## Aim of the exercise
Among the entries, find the lines with the string "header" and report them.

## Extracted records
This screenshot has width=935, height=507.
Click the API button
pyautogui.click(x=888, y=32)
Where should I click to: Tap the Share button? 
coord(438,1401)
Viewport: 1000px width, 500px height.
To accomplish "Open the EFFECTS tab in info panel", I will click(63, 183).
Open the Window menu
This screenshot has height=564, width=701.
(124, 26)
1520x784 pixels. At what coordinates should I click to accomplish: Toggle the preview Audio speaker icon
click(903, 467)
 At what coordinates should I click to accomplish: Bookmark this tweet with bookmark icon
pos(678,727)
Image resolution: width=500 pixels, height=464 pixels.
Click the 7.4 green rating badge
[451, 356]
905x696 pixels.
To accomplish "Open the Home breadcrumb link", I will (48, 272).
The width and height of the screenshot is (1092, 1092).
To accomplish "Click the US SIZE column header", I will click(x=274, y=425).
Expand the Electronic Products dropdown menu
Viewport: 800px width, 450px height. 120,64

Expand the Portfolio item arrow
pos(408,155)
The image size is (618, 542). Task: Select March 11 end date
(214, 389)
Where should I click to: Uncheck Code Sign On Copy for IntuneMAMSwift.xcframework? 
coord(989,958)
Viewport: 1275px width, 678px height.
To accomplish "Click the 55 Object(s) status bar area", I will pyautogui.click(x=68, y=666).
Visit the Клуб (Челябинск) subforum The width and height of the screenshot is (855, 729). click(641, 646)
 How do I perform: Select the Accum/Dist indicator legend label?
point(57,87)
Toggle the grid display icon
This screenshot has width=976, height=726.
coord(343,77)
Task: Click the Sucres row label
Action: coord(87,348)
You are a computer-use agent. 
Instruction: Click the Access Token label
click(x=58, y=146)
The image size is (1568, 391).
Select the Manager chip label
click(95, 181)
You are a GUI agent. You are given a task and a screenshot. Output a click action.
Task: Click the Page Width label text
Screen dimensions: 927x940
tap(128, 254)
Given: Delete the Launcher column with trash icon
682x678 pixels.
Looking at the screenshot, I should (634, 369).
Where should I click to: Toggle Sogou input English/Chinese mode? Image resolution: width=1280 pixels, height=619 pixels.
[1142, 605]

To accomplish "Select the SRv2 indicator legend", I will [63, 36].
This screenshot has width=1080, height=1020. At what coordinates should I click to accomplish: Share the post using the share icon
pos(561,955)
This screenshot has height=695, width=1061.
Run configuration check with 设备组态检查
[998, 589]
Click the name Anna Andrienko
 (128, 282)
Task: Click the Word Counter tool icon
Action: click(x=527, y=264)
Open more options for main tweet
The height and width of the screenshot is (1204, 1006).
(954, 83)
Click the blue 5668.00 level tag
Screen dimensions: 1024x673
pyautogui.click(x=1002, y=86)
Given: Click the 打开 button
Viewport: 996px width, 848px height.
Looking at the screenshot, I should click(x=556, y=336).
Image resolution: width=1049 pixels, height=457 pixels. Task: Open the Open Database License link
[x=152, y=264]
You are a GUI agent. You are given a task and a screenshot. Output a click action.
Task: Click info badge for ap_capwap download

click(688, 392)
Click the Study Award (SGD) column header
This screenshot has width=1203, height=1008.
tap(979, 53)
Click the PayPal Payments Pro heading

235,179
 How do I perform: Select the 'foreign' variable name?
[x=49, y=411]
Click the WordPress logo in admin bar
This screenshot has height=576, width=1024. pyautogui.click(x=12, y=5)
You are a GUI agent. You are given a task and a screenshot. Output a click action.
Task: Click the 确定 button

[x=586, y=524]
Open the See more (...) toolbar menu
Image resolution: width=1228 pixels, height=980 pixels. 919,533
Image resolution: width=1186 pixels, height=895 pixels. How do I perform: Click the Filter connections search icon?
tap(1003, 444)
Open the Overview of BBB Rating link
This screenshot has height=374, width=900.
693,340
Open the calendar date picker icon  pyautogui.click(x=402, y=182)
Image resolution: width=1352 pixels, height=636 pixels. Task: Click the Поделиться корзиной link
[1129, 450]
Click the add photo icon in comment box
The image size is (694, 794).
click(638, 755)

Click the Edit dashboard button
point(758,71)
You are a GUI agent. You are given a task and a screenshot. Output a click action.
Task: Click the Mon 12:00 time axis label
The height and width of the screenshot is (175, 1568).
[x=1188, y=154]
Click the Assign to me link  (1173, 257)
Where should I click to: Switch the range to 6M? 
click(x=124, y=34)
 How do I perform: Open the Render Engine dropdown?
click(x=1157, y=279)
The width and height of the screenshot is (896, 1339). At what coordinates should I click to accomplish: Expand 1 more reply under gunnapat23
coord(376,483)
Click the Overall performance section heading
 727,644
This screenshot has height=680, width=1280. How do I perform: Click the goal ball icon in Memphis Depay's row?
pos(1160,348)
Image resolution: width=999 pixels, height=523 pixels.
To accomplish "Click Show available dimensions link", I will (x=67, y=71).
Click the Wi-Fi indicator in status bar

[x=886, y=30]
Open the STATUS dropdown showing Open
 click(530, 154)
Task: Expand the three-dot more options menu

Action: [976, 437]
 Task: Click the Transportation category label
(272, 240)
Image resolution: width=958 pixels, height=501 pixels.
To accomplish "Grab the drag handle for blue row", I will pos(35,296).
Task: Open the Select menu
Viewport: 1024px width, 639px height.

## Answer to the exercise
To accomplish "Click the US SIZE column header", I will click(x=274, y=425).
Click the Study Award (SGD) column header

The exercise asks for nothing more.